··· EXERCISE TEXT ···

Azure Cosmos DB offers various options to enable large-scale analytics and BI reporting on your operational data.

To get meaningful insights on your Azure Cosmos DB data, you may need to query with aggregate functions such as sum, count, etc., across multiple databases and collections in Cosmos DB and possibly query against other data sources such as Azure SQL Database, or a lakehouse. Such queries need heavy computational power, which likely consumes more request units (RUs) and as a result, these queries might potentially affect your mission critical workload performance.

To isolate transactional workloads from the performance impact of complex analytical queries, as well as help to combine that data with other sources of data in your organization, Azure Cosmos DB and Microsoft Fabric address these challenges by providing zero ETL, cost-effective analytics offerings with Azure Cosmos DB Mirroring and Cosmos DB in Microsoft Fabric.

Important

Synapse Link for Cosmos DB is no longer supported for new projects. Don't use this feature.

Please use Azure Cosmos DB Mirroring for Microsoft Fabric which is now GA. Mirroring provides the same zero-ETL benefits and is fully integrated with Microsoft Fabric. Learn more at Cosmos DB Mirroring Overview.

··· GIVEN INFORMATION ···

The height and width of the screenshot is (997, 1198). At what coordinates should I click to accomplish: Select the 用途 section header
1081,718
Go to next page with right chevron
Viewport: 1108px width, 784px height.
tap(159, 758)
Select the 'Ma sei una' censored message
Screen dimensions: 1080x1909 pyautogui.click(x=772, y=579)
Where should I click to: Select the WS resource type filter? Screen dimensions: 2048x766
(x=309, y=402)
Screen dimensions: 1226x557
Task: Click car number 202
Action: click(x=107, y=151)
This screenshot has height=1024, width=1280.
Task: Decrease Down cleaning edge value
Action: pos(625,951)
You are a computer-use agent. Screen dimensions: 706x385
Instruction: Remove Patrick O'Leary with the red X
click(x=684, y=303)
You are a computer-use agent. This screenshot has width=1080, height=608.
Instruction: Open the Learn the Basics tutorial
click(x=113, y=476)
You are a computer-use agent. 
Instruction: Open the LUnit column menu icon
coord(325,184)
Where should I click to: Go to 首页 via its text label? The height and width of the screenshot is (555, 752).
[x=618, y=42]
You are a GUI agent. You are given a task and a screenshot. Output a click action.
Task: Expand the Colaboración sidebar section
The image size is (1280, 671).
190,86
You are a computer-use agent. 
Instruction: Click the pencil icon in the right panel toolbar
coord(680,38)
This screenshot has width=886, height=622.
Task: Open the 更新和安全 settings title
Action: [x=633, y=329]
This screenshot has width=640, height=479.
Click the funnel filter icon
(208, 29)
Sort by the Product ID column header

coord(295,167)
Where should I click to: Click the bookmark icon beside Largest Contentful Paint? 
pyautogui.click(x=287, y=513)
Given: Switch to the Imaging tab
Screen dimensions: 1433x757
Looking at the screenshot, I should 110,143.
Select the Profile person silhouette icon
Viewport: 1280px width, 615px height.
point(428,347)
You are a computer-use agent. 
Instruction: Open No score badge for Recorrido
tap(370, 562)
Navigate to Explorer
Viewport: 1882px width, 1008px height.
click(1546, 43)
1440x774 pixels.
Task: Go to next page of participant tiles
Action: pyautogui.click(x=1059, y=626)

···

## BRIEF
Could you extend the text on Azure Cosmos DB analytics options, picking up right after its last sentence? You won't need any of the data here.

## EXERCISE ANSWER
Option 1: Mirroring your Azure Cosmos DB data into Microsoft Fabric

Mirroring in Microsoft Fabric provides a seamless no-ETL experience to integrate your existing Azure Cosmos DB data with the rest of your data in Microsoft Fabric for true Hybrid Transactional/Analytical Processing (HTAP) with complete workload isolation between transactional and analytical systems. Your Azure Cosmos DB data is continuously replicated directly into Fabric OneLake in near real-time, without any performance impact on your transactional workloads or consuming Request Units (RUs).

Data in OneLake is stored in the open-source delta format and automatically made available to all analytical engines on Fabric.

You can use built-in Power BI capabilities to access data in OneLake in DirectLake mode. With Copilot enhancements in Fabric, you can use the power of generative AI to get key insights on your business data. In addition to Power BI, you can use T-SQL to run complex aggregate queries or use Spark for data exploration. You can seamlessly access the data in notebooks and use data science to build machine learning models.

Diagram of Azure Cosmos DB mirroring in Microsoft Fabric.

To get started with mirroring, visit "Get started with mirroring tutorial".

Option 2: Azure Cosmos DB in Fabric

Cosmos DB in Microsoft Fabric is an AI-optimized NoSQL database with a simplified management experience. As a developer, you can use Cosmos DB in Fabric to build AI applications with less friction and without having to take on typical database management tasks. As an analytics user, Cosmos DB can be used as a low-latency serving layer, making reports faster and able to serve thousands of users simultaneously.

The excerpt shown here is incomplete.